--- begin Input material ---

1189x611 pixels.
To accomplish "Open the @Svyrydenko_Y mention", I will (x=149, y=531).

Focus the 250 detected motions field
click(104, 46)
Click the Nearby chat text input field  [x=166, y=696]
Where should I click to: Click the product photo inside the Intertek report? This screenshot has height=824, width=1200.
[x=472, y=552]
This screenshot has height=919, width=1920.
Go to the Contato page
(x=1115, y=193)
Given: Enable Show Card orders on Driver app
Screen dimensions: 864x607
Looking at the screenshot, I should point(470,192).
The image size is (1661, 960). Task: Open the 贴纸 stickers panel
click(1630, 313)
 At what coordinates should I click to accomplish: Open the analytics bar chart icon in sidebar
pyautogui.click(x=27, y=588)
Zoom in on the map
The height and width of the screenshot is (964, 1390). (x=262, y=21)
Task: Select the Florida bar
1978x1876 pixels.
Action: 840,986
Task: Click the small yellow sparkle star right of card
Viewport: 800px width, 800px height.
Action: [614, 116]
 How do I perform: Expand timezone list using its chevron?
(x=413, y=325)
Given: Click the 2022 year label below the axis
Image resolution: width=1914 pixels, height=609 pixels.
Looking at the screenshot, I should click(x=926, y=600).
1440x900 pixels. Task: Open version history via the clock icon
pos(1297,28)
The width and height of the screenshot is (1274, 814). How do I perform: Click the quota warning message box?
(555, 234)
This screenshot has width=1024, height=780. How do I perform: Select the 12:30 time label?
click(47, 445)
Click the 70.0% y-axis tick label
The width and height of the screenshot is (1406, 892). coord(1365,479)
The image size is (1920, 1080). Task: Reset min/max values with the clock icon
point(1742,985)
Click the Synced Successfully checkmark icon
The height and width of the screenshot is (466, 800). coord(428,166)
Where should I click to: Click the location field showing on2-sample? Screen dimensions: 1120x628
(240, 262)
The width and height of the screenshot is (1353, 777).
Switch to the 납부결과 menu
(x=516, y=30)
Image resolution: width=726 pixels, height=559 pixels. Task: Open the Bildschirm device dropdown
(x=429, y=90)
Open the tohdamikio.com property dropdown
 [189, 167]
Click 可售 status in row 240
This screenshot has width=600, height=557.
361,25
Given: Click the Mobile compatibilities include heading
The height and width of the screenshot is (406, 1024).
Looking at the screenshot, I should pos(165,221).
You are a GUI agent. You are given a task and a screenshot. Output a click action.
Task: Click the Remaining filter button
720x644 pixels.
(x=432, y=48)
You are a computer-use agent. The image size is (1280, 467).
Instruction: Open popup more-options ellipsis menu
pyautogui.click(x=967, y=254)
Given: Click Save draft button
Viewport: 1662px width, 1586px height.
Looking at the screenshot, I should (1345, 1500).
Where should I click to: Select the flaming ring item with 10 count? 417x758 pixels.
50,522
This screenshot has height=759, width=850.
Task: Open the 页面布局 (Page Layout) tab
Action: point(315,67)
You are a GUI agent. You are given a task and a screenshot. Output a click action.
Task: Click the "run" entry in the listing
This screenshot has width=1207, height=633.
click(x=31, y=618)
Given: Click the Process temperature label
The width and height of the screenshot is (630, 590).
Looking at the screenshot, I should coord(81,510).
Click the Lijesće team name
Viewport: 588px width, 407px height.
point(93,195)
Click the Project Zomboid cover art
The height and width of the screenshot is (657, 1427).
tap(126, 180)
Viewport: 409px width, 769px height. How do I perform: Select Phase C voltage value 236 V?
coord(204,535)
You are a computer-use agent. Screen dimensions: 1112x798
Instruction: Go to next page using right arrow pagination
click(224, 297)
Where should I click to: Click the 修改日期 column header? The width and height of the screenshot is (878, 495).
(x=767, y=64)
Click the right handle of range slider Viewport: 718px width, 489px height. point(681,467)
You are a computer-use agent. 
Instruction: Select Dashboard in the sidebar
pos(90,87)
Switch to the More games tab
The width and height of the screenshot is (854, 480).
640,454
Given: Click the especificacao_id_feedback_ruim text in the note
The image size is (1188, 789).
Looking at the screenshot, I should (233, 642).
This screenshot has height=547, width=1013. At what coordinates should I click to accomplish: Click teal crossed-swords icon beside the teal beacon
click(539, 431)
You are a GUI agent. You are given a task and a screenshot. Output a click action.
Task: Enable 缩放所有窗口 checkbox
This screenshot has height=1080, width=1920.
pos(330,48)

--- end Input material ---

(What is being asked)
Copy every one of these records word for word.

(Exercise output)
1189x611 pixels.
To accomplish "Open the @Svyrydenko_Y mention", I will (x=149, y=531).

Focus the 250 detected motions field
click(104, 46)
Click the Nearby chat text input field  [x=166, y=696]
Where should I click to: Click the product photo inside the Intertek report? This screenshot has height=824, width=1200.
[x=472, y=552]
This screenshot has height=919, width=1920.
Go to the Contato page
(x=1115, y=193)
Given: Enable Show Card orders on Driver app
Screen dimensions: 864x607
Looking at the screenshot, I should point(470,192).
The image size is (1661, 960). Task: Open the 贴纸 stickers panel
click(1630, 313)
 At what coordinates should I click to accomplish: Open the analytics bar chart icon in sidebar
pyautogui.click(x=27, y=588)
Zoom in on the map
The height and width of the screenshot is (964, 1390). (x=262, y=21)
Task: Select the Florida bar
1978x1876 pixels.
Action: 840,986
Task: Click the small yellow sparkle star right of card
Viewport: 800px width, 800px height.
Action: [614, 116]
 How do I perform: Expand timezone list using its chevron?
(x=413, y=325)
Given: Click the 2022 year label below the axis
Image resolution: width=1914 pixels, height=609 pixels.
Looking at the screenshot, I should click(x=926, y=600).
1440x900 pixels. Task: Open version history via the clock icon
pos(1297,28)
The width and height of the screenshot is (1274, 814). How do I perform: Click the quota warning message box?
(555, 234)
This screenshot has width=1024, height=780. How do I perform: Select the 12:30 time label?
click(47, 445)
Click the 70.0% y-axis tick label
The width and height of the screenshot is (1406, 892). coord(1365,479)
The image size is (1920, 1080). Task: Reset min/max values with the clock icon
point(1742,985)
Click the Synced Successfully checkmark icon
The height and width of the screenshot is (466, 800). coord(428,166)
Where should I click to: Click the location field showing on2-sample? Screen dimensions: 1120x628
(240, 262)
The width and height of the screenshot is (1353, 777).
Switch to the 납부결과 menu
(x=516, y=30)
Image resolution: width=726 pixels, height=559 pixels. Task: Open the Bildschirm device dropdown
(x=429, y=90)
Open the tohdamikio.com property dropdown
 [189, 167]
Click 可售 status in row 240
This screenshot has width=600, height=557.
361,25
Given: Click the Mobile compatibilities include heading
The height and width of the screenshot is (406, 1024).
Looking at the screenshot, I should pos(165,221).
You are a GUI agent. You are given a task and a screenshot. Output a click action.
Task: Click the Remaining filter button
720x644 pixels.
(x=432, y=48)
You are a computer-use agent. The image size is (1280, 467).
Instruction: Open popup more-options ellipsis menu
pyautogui.click(x=967, y=254)
Given: Click Save draft button
Viewport: 1662px width, 1586px height.
Looking at the screenshot, I should (1345, 1500).
Where should I click to: Select the flaming ring item with 10 count? 417x758 pixels.
50,522
This screenshot has height=759, width=850.
Task: Open the 页面布局 (Page Layout) tab
Action: point(315,67)
You are a GUI agent. You are given a task and a screenshot. Output a click action.
Task: Click the "run" entry in the listing
This screenshot has width=1207, height=633.
click(x=31, y=618)
Given: Click the Process temperature label
The width and height of the screenshot is (630, 590).
Looking at the screenshot, I should coord(81,510).
Click the Lijesće team name
Viewport: 588px width, 407px height.
point(93,195)
Click the Project Zomboid cover art
The height and width of the screenshot is (657, 1427).
tap(126, 180)
Viewport: 409px width, 769px height. How do I perform: Select Phase C voltage value 236 V?
coord(204,535)
You are a computer-use agent. Screen dimensions: 1112x798
Instruction: Go to next page using right arrow pagination
click(224, 297)
Where should I click to: Click the 修改日期 column header? The width and height of the screenshot is (878, 495).
(x=767, y=64)
Click the right handle of range slider Viewport: 718px width, 489px height. point(681,467)
You are a computer-use agent. 
Instruction: Select Dashboard in the sidebar
pos(90,87)
Switch to the More games tab
The width and height of the screenshot is (854, 480).
640,454
Given: Click the especificacao_id_feedback_ruim text in the note
The image size is (1188, 789).
Looking at the screenshot, I should (233, 642).
This screenshot has height=547, width=1013. At what coordinates should I click to accomplish: Click teal crossed-swords icon beside the teal beacon
click(539, 431)
You are a GUI agent. You are given a task and a screenshot. Output a click action.
Task: Enable 缩放所有窗口 checkbox
This screenshot has height=1080, width=1920.
pos(330,48)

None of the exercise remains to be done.